We derive a contradiction by proving that there is an optimal solution OPT′ which matches G on the first k + 1 cops. Let c denote the index of the k + 1th cop. We consider the following cases:
1. Suppose G leaves cop A[c] unassigned, while OPT assigns cop A[c] to robber A[r]. In this case, r ∈ [c−K,c+K]. However, since OPT matches G on the first k cops, A[r] must not be assigned to the first k cops under G. This is a contradiction as the greedy algorithm would not have left cop A[c] be unassigned in that case.
2. Suppose G assigns cop A[c] to some robber A[r], while OPT leaves cop A[c] unassigned. If A[r] is not assigned to any cop under OPT, then we have a contradiction as assigning A[c] to A[r] would increase the quality of the solution. Hence, A[r] must be assigned to some other cop A[c′] under OPT. In this case, we can create OPT′ by assigning A[c] to A[r] and leaving A[c′] unassigned.

Data =>
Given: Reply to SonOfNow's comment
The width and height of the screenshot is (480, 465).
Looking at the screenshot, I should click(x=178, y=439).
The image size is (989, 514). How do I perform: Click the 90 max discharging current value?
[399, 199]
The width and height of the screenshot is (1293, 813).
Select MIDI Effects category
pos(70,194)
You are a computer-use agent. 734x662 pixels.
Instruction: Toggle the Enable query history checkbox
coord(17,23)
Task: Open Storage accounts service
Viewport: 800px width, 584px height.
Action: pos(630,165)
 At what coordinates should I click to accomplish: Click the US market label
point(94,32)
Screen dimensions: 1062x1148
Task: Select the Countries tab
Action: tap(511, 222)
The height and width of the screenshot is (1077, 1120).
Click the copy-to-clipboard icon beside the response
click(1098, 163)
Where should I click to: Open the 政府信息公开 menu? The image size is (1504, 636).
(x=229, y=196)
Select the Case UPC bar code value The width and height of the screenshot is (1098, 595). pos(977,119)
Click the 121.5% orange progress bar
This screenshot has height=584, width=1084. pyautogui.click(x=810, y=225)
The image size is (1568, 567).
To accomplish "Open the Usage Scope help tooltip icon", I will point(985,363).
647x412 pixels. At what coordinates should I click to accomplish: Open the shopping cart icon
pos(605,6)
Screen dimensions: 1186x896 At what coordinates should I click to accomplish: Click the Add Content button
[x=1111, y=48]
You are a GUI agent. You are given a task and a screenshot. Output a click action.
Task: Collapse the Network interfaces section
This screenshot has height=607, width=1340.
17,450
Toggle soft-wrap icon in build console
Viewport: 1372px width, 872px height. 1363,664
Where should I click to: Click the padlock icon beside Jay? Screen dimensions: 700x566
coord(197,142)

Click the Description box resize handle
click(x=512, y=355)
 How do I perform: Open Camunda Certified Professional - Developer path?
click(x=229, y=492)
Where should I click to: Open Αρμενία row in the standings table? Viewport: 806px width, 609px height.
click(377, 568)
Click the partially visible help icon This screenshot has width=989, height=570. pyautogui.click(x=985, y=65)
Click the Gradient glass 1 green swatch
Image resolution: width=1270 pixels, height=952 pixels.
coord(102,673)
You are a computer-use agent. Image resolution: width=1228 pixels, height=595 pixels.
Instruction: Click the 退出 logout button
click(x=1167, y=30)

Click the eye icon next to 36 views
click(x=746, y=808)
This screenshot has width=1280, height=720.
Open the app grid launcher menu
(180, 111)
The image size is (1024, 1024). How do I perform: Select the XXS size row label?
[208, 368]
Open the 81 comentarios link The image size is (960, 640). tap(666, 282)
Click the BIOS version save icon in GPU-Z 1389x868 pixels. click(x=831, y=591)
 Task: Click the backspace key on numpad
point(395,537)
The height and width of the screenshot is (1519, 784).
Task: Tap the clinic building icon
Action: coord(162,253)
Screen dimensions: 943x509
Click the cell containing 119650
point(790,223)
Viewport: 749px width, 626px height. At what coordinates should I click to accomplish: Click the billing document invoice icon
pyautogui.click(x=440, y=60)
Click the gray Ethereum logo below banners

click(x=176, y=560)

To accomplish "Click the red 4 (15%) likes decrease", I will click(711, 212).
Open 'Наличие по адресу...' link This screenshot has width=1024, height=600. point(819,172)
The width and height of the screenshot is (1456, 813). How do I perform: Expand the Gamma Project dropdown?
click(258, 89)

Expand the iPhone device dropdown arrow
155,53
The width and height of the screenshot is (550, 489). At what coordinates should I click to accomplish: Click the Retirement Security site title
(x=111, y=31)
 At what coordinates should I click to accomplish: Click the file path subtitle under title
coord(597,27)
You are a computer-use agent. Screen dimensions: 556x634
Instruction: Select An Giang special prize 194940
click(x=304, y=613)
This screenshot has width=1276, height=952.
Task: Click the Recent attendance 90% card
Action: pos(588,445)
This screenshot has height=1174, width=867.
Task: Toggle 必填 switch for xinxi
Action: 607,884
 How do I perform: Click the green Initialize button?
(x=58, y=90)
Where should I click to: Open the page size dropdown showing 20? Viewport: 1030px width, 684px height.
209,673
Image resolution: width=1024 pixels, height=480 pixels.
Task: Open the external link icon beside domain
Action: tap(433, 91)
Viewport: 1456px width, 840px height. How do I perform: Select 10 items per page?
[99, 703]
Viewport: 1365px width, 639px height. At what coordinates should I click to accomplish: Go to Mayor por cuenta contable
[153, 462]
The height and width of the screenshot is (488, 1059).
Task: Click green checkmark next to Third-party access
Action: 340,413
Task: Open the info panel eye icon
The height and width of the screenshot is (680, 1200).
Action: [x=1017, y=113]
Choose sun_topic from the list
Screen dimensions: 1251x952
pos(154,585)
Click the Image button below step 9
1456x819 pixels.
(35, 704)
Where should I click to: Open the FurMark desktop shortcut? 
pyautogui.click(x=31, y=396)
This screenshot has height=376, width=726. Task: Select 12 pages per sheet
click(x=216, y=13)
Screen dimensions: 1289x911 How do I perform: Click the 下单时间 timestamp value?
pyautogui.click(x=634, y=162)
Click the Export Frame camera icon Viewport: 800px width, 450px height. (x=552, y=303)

Your instructions =>
Quote the part of the greedy cops-and-robbers proof between "We derive a" and "in that case.", inclusive, word for word.

Complete output =>
We derive a contradiction by proving that there is an optimal solution OPT′ which matches G on the first k + 1 cops. Let c denote the index of the k + 1th cop. We consider the following cases:
1. Suppose G leaves cop A[c] unassigned, while OPT assigns cop A[c] to robber A[r]. In this case, r ∈ [c−K,c+K]. However, since OPT matches G on the first k cops, A[r] must not be assigned to the first k cops under G. This is a contradiction as the greedy algorithm would not have left cop A[c] be unassigned in that case.